I also realized something on Monday morning after our crazy hike on Sunday. I have already crossed off one off of the things on my list.
One of the things that I said would make me feel like I have achieved that 10/10 physiology would be that if someone invited me on a difficult hike, I could just go and do it and not struggle through it, but really enjoy it, physical challenge and all.
And that shit happened on Sunday. A group of about 15 of my fellow Remote Year friends decided we wanted to go hiking to Los Gigantes outside of Cordoba, Argentina. It was just meant to be a leisuirely hike, or at least that's what we all thought. But it turned into a steep climb up some terrain that frankly required us to climb with our hands and feet! It was amazing, but much more difficult than I was prepared for.
But that didn't stop me. I felt like I killed it. Ya, my heart rate got up at times. But I recovered fast and I felt so damn capable the whole time. There wasn’t one moment where I thought I wasn’t physically capable of handling part of the hike. We would stop for a break, I would take a couple gulps of water and then I felt totally ready to go, not even really needing a break. I was really proud of that. But it took me until the following day to realize that that was part of my 10/10 rating. That was one of my qualifiers for what would make me feel like I had achieved the health & fitness goals that I wanted.
And to know that I was part of the way there? I can't tell you how invigorating that was.
For me, I workout because I want to be comfortable and confident in my body. But I also want to know my body’s capability. I want to know that I can do active, physical challenges, and that I can persevere. That not only can I do these things, but I can excel at them. And on Sunday I proved that I'm getting there. I may not be able to go run 6 miles (me and distance running def aren't friends haha) or do a single pull-up, let alone multiple, but I have a lot more physical capability than I give myself credit for.
So ya, I might have little belly roll, but damn I’m proud of my body. It’s capable of a lot. Sometimes I forget that, but when I remember, that’s empowering af.
So, why am I telling you this story?
I’m not sharing this to get compliments. Maybe that's periodically why people have gotten irritated at my incessant health + fitness posting because they think I just want compliments or reassurance about myself. I don't give a shit if someone reads this or sees this picture and says: “Ellyn you look so good” or “def not the fat friend”, though I’d be lying if I said those compliments don’t feel good.
I’m sharing this for all of those women out there who struggle with their body image, who are trying to improve themselves, and who are maybe doing so based on everyone else’s expectations and definitions of fitness are. For that girl whose not built like a model, but is still chasing that long lean physique that isn't achievable for her body type.

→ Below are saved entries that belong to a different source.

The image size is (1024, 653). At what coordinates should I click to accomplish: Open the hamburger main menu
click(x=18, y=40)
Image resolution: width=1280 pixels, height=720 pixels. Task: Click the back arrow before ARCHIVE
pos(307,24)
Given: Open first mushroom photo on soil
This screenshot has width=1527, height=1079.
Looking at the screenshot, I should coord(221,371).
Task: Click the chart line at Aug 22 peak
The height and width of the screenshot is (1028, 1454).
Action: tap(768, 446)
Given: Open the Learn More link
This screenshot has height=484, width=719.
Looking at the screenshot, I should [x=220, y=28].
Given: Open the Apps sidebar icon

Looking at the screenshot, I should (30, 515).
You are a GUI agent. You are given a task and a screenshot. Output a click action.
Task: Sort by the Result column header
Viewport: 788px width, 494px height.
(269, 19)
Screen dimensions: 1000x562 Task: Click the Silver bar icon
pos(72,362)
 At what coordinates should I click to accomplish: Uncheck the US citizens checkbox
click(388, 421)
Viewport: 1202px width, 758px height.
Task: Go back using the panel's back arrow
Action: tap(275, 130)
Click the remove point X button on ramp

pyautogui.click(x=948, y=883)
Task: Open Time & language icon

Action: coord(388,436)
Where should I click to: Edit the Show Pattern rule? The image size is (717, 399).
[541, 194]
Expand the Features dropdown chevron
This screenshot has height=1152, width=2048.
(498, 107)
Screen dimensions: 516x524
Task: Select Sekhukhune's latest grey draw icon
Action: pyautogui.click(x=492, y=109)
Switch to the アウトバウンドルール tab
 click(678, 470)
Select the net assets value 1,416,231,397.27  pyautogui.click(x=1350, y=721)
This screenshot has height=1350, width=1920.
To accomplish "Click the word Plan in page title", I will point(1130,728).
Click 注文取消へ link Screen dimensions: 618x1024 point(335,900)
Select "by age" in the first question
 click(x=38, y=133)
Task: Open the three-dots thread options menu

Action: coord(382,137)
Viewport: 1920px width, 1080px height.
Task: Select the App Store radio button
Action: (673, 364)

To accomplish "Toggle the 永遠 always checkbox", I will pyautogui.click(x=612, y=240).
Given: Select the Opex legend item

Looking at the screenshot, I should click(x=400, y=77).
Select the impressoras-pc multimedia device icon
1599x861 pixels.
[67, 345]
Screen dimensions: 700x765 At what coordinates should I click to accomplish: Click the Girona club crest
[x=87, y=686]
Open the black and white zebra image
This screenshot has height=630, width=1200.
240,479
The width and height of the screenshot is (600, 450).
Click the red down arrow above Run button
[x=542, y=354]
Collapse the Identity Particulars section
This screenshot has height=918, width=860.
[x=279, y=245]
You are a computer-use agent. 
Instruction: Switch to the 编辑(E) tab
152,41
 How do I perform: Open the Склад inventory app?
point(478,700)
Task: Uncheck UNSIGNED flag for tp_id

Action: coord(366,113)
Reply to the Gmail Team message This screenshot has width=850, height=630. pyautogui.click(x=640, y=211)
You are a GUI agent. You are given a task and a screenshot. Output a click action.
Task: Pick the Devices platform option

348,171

Seriously girl, fuck everyone else. Fuck societies standards of beauty or all the "fitspo" and "body goals" ish out there in the world. That's not what we should be focusing on.
What are YOUR goals?! What are the dreams YOU dream of? What is fitness and health for you?
If it’s as simple as being able to tire your toddler out and not the other way around, Awesome!
If it’s to be able to hit a PR YOU’ve never hit before, awesome!
If it’s to have a six-pack, that’s awesome too!
But make sure your goals are yours! Make sure that your goals are for your own reasons and not so someone else will validate you.
Because the definition of beauty will always change. What society deems the ideal body will ALWAYS change. And if we’re chasing that ideal, I hate to say that we will forever be disappointed.
Define fitness for you.
Define health for you.
Cuz your opinion and your aspirations are the ONLY thing that matter.